The design still assumes physical access is a strong attacker capability. The software runs as root on a small Buildroot system, and if someone removes the doorbell from the wall, they could theoretically extract WiFi and Twilio/SIP credentials from flash. If USB ADB and UART login are disabled, normal maintenance goes through SSH; if SSH/WiFi is lost, recovery is Maskrom reflash. The expected security response to a missing or compromised unit is operational: revoke the SIP password/Auth Token and rotate WiFi credentials if needed.

That trade-off is intentional.
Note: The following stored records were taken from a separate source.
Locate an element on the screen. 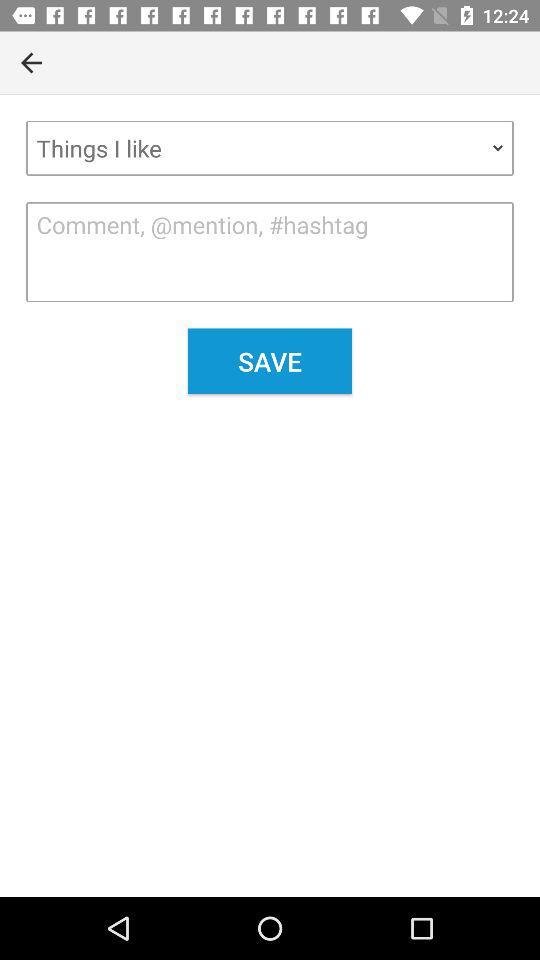  the comments box is located at coordinates (270, 251).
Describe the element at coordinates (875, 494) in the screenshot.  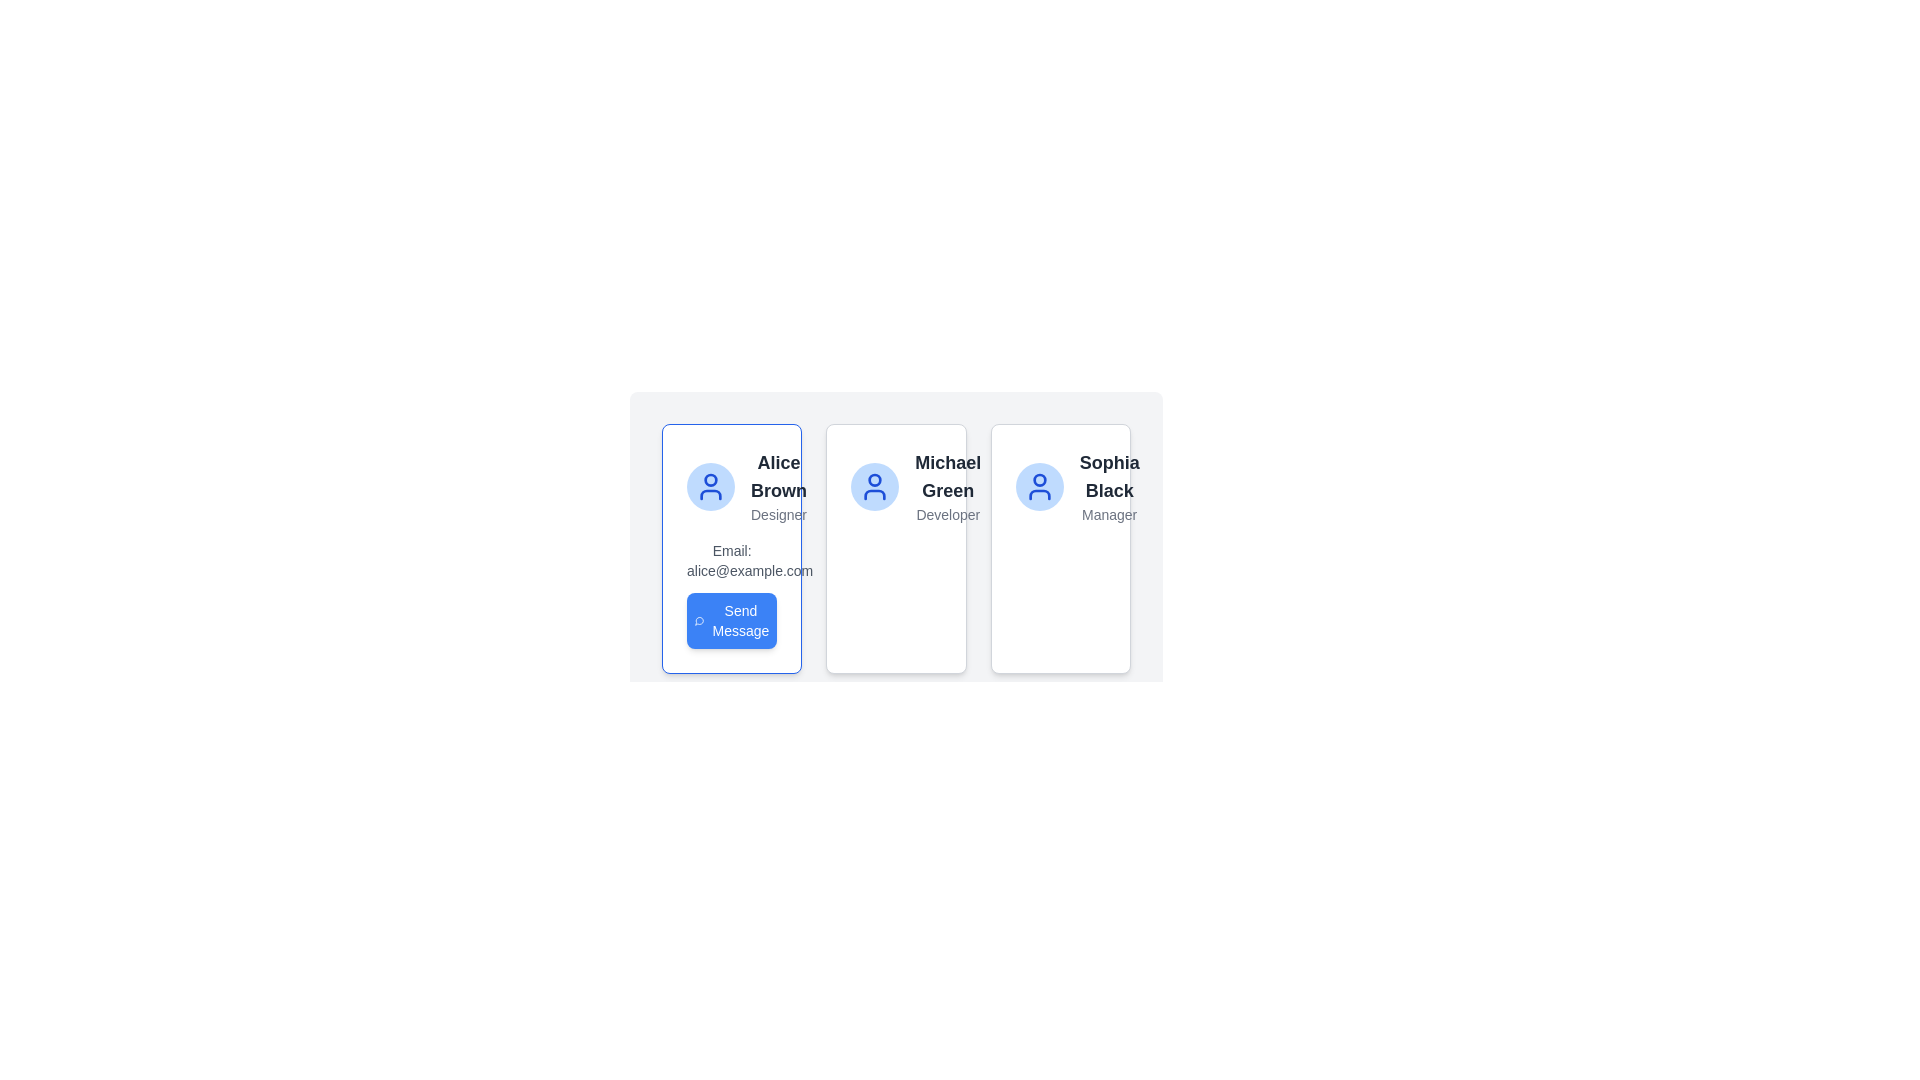
I see `the lower section of the user profile icon within the SVG graphic, located in the card for 'Michael Green'` at that location.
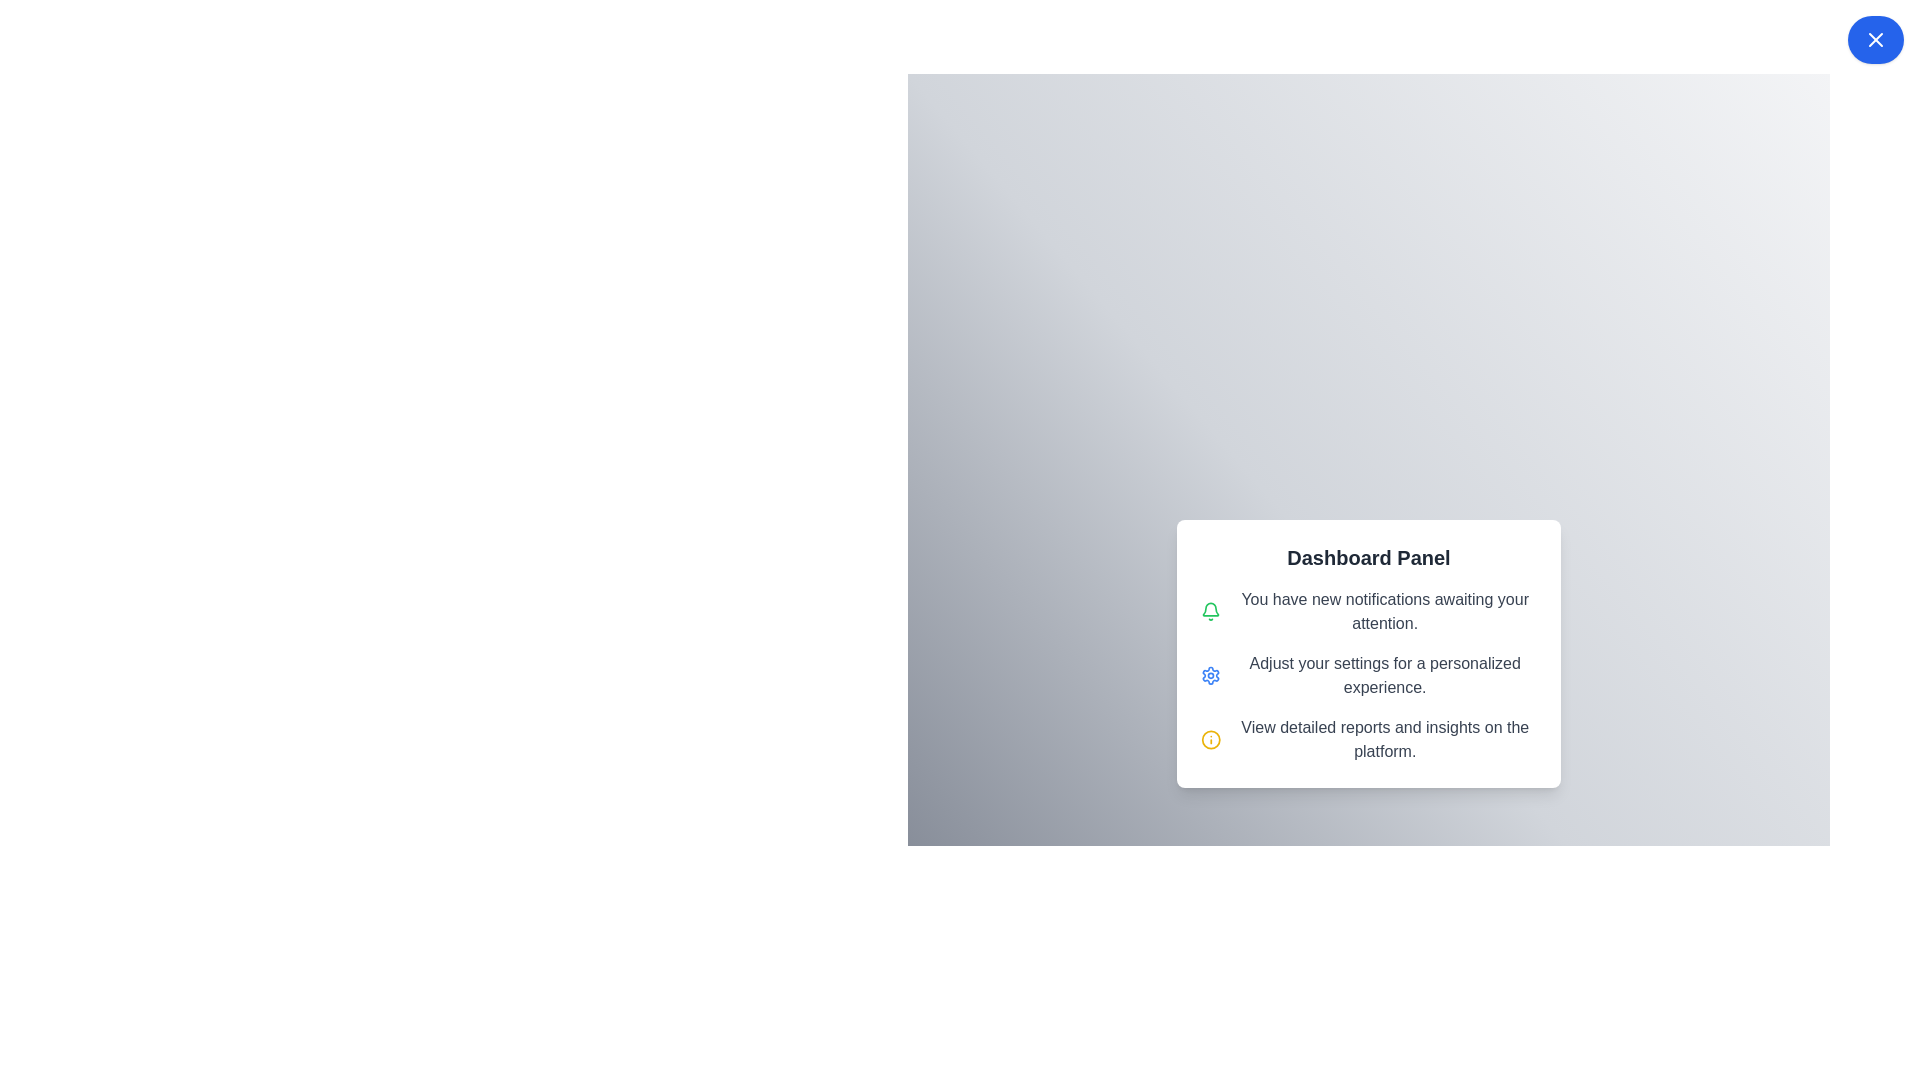 The height and width of the screenshot is (1080, 1920). Describe the element at coordinates (1367, 675) in the screenshot. I see `the informational text that reads 'Adjust your settings for a personalized experience' accompanied by a blue gear icon` at that location.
The project avoids an always-on video doorbell and avoids a proprietary IoT cloud account. In places where filming shared hallways or common areas is legally or socially problematic, an audio-only phone-call doorbell is often a better fit. Twilio remains a third-party SIP/PSTN bridge, but the doorbell's SIP leg uses TLS signaling and SRTP media; there is no Amazon Ring/Tapo-style cloud service that can activate a camera, collect video, or change device behavior remotely without you controlling the software on the board.

License

Software, firmware, scripts and documentation are released under the MIT License unless stated otherwise. Hardware design files are released under CERN-OHL-P-2.0. See LICENSE for the full license map.